:: Exercise ::
Convert the lines below into a JSON list of strings, with one string for each line and blank lines omitted. Leave the pictures out of the list.

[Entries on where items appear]

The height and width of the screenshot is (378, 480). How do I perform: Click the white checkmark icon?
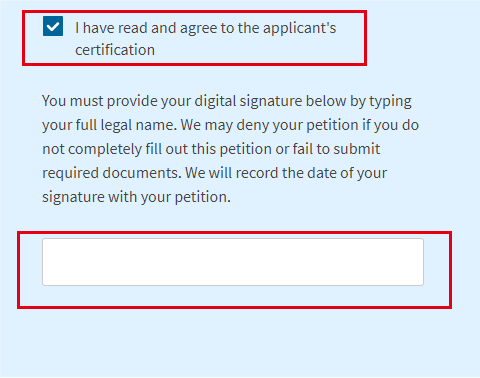pyautogui.click(x=53, y=26)
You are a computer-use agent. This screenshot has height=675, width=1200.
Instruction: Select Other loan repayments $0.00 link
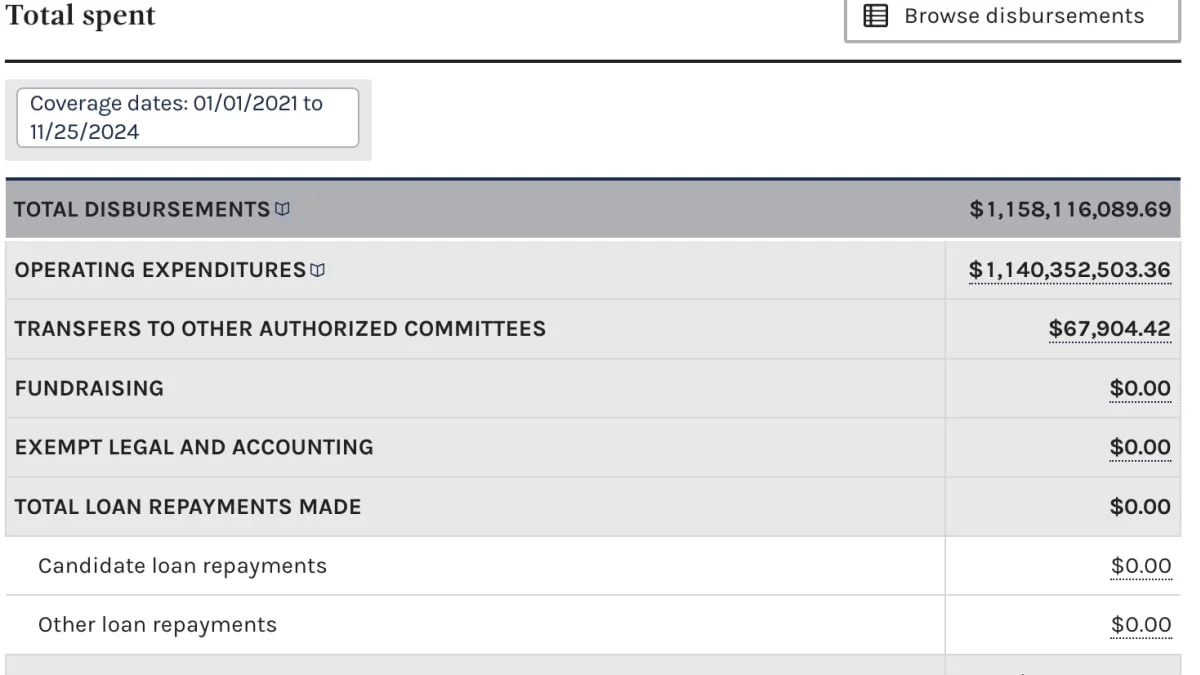coord(1141,625)
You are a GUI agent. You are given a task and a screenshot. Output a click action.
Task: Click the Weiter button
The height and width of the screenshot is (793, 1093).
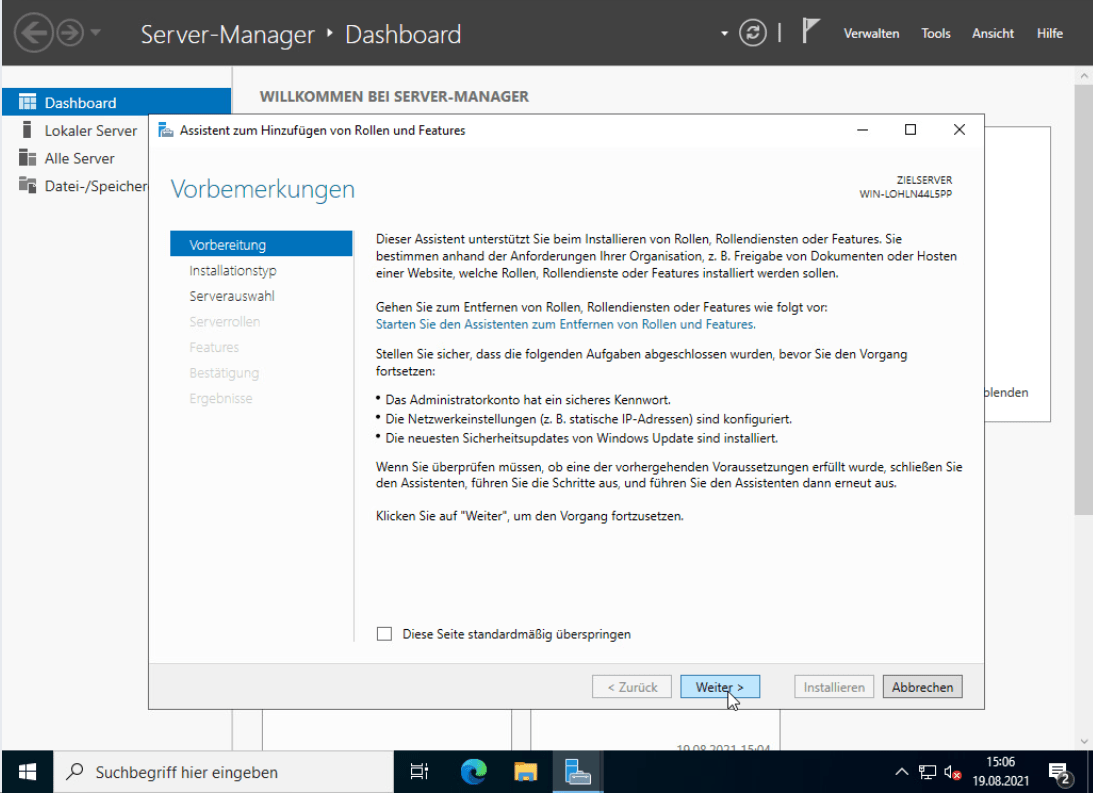[x=720, y=687]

:: Exercise response ::
[
  "The height and width of the screenshot is (378, 480). How do I perform: Click the white checkmark icon?",
  "pyautogui.click(x=53, y=26)",
  "You are a computer-use agent. This screenshot has height=675, width=1200.",
  "Instruction: Select Other loan repayments $0.00 link",
  "coord(1141,625)",
  "You are a GUI agent. You are given a task and a screenshot. Output a click action.",
  "Task: Click the Weiter button",
  "The height and width of the screenshot is (793, 1093).",
  "[x=720, y=687]"
]